Duke stretched himself amiably, affecting not to hear; and when this
pretence became so obvious that even a dog could keep it up no longer,
sat down in a corner, facing it, his back to his master, and his head
perpendicular, nose upward, supported by the convergence of the two
walls. This, from a dog, is the last word, the comble of the immutable.
Penrod commanded, stormed, tried gentleness; persuaded with honeyed
words and pictured rewards. Duke's eyes looked backward; otherwise
he moved not. Time elapsed. Penrod stooped to flattery, finally to
insincere caresses; then, losing patience spouted sudden threats.
Duke remained immovable, frozen fast to his great gesture of implacable
despair.
A footstep sounded on the threshold of the store-room.

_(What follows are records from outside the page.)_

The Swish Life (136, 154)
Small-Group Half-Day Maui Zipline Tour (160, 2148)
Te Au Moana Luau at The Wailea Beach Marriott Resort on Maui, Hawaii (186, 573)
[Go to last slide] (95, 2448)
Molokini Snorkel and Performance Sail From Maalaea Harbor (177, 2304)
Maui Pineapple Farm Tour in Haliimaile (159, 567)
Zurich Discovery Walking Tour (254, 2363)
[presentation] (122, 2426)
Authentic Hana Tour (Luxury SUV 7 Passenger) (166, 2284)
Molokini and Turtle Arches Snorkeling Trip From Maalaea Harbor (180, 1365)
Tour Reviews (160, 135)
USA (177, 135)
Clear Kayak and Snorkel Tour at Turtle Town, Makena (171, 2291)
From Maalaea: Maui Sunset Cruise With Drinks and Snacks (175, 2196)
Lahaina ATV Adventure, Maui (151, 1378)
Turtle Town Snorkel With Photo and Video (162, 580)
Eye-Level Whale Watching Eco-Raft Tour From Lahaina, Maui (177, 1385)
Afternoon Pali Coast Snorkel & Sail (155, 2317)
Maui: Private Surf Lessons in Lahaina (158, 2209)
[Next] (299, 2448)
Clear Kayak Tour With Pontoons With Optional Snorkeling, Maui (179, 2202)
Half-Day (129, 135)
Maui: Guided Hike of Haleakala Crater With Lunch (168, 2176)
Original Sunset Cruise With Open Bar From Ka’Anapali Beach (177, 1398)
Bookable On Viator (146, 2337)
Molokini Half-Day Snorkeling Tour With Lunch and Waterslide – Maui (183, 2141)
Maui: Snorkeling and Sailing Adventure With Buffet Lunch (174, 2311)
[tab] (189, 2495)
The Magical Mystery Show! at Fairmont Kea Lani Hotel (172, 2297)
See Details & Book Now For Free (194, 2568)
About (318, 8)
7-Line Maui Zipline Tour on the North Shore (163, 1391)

"Penrod, come down from that box this instant!"
"Ma'am?"
"Are you up in that sawdust-box again?" As Mrs. Schofield had just heard
her son's voice issue from the box, and also, as she knew he was there
anyhow, her question must have been put for oratorical purposes only.
"Because if you are," she continued promptly, "I'm going to ask your
papa not to let you play there any----"
Penrod's forehead, his eyes, the tops of his ears, and most of his hair,
became visible to her at the top of the box. "I ain't 'playing!'" he
said indignantly.
"Well, what ARE you doing?"
"Just coming down," he replied, in a grieved but patient tone.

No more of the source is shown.